Fleeing war and persecution, Australia's new arrivals push our food culture forward. DANI VALENT explores the contributions of the country's refugee communities.

- DANI VALENT

A taste of refuge

IF YOU'VE EATEN PHO OR FALAFEL OR JOLLOF rice in Australia, chances are you've engaged with a recipe that has travelled here with a refugee. Stories of displacement are intertwined with the Australian story, beginning (and continuing) with the violence of colonisation, and persisting through waves of migration. In the past 200 years, almost a million people have arrived in Australia as refugees, compelled to leave their homelands under pressure, often in extreme danger and usually with scant possessions.
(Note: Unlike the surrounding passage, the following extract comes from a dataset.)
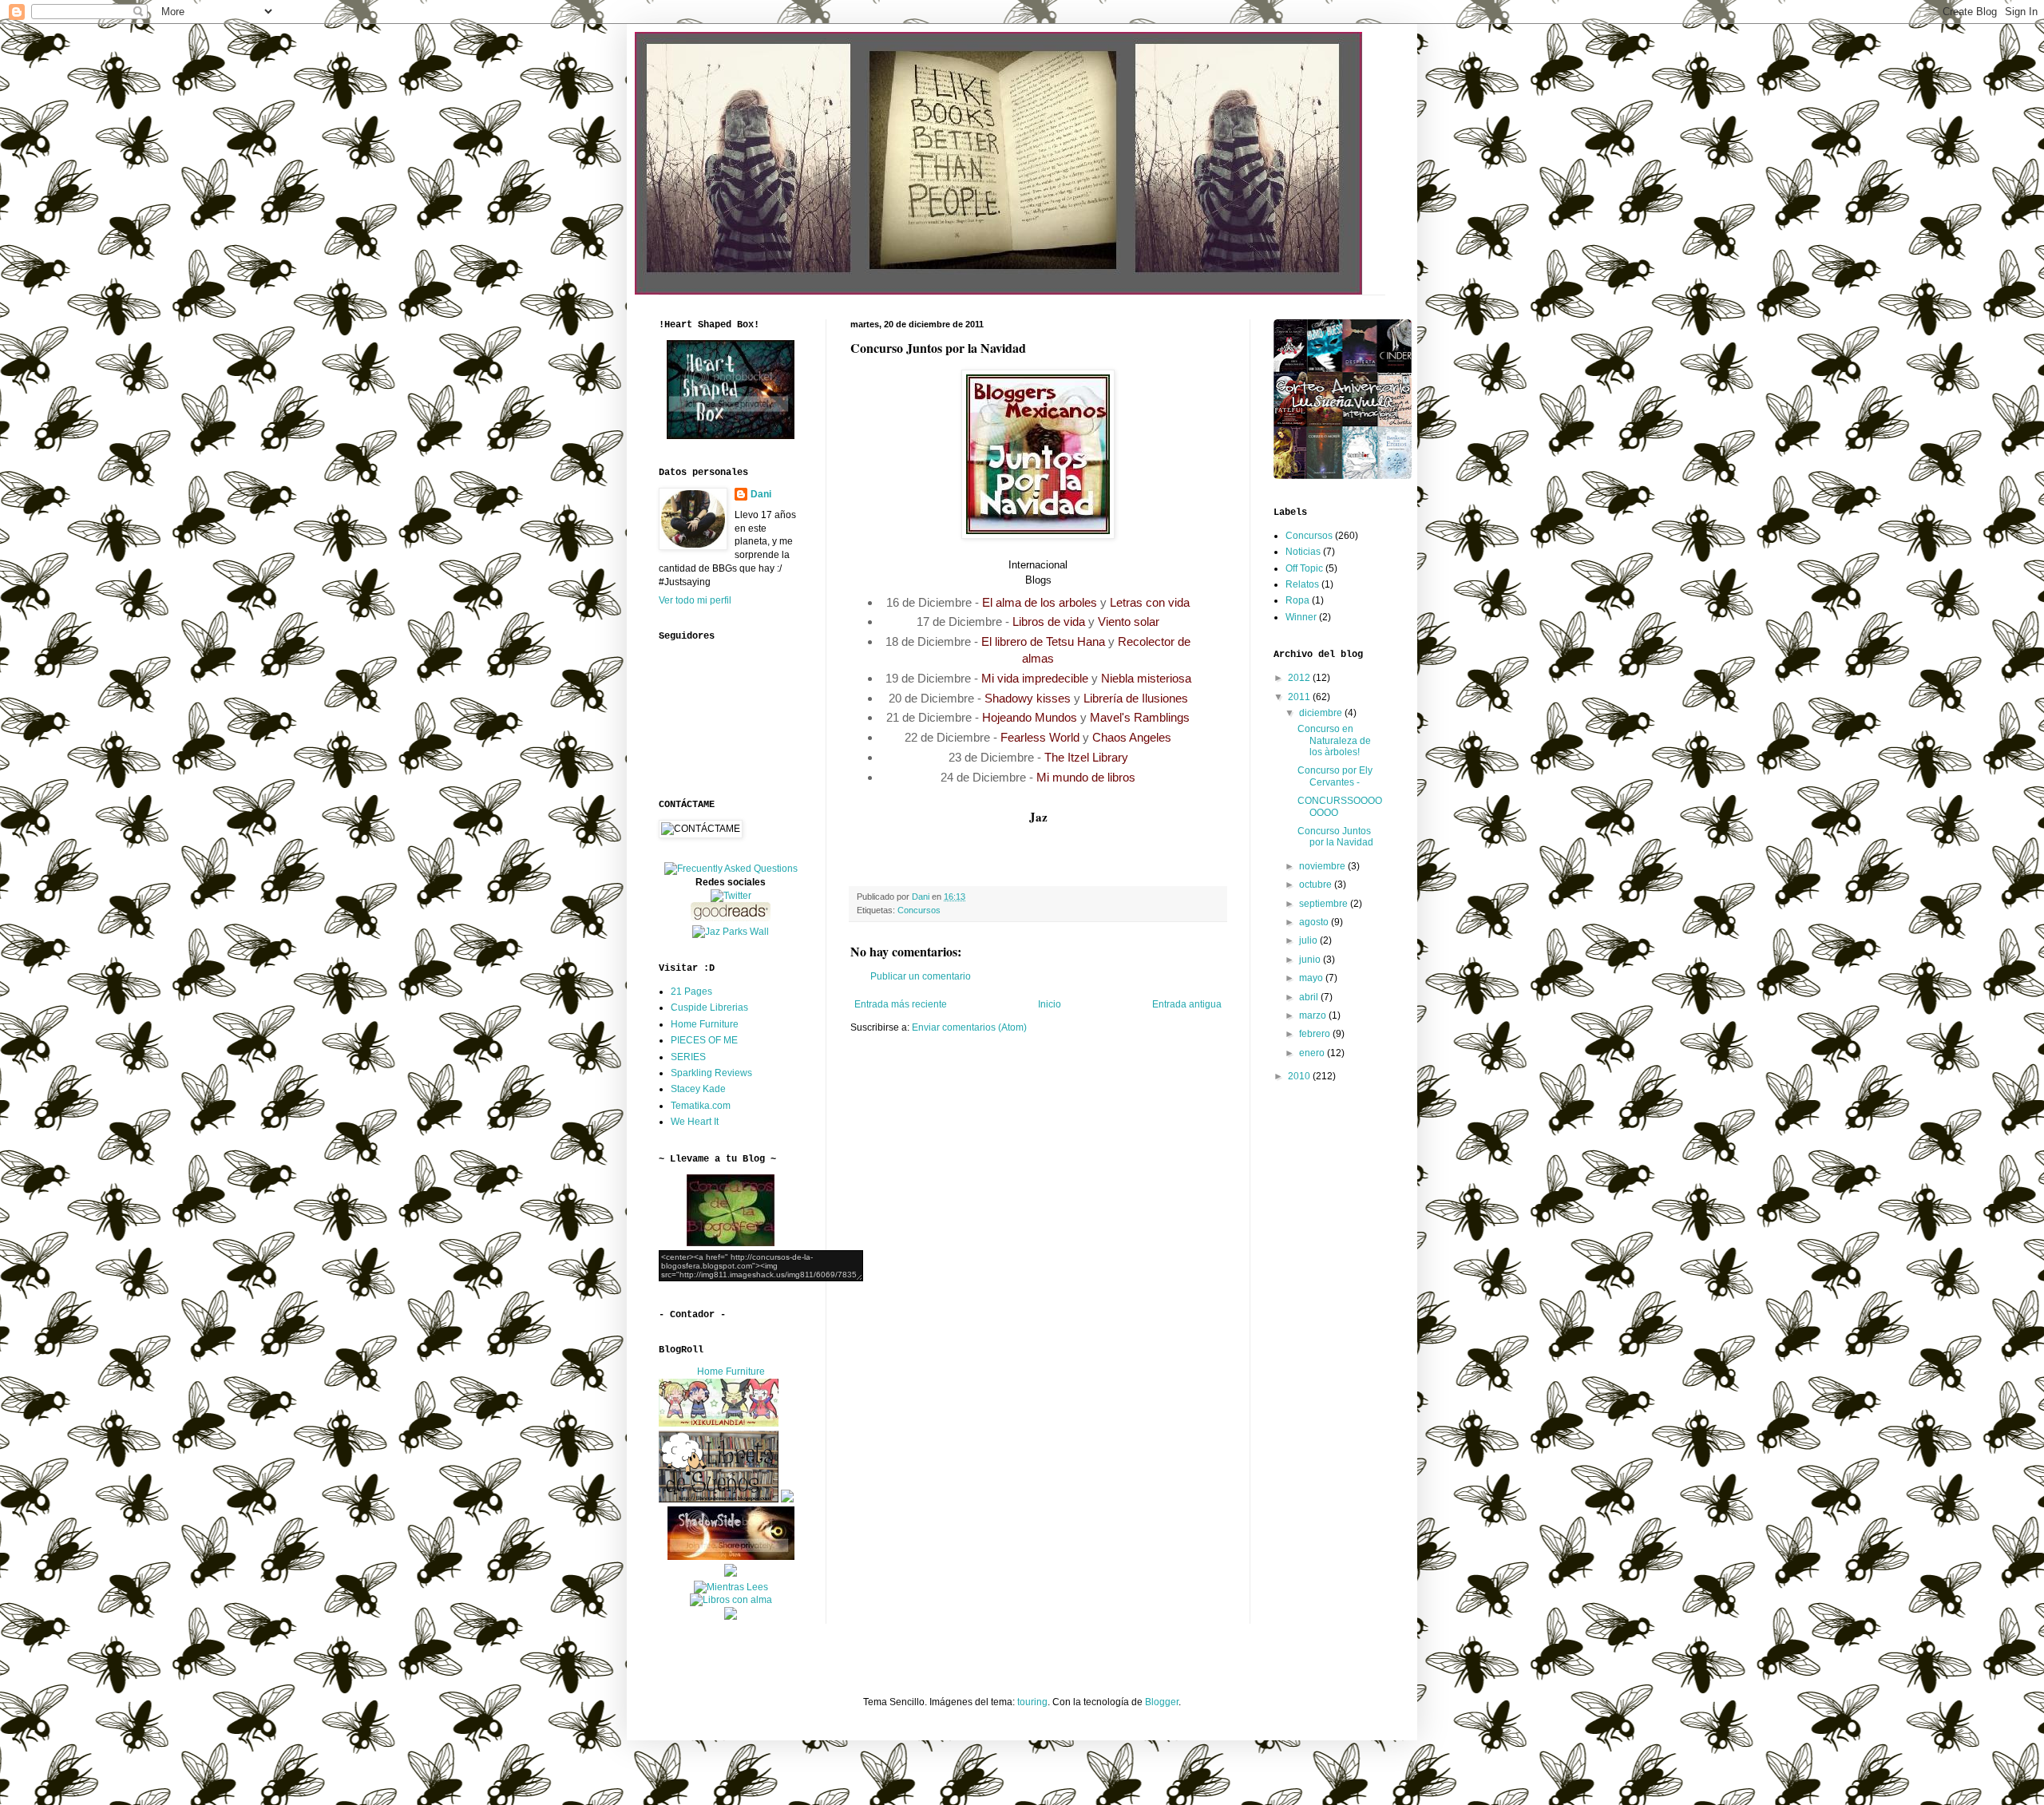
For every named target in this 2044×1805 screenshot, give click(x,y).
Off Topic (1304, 568)
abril (1310, 997)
We would be eating very differently without their contributions.

Evette Quoibia came to Australia as a refugee in 2007. She's Liberian but travelled through the Cote d'Ivoire and Ghana on her difficult journey to Melbourne. She now owns Jollof Vibe (opened in August in Melbourne), which focuses on the West African food she grew up with. "Refugees bring different tastes and varieties to the food culture here," she says. "Australian food would be pretty boring without us." It's not just new flavours and dishes, it's also modes of eating and an approach to ingredients. "I've taught Australians that they can eat sweet potato leaves," says Quoibia, who serves the greens with rice. "Some things that were wasted have now become food."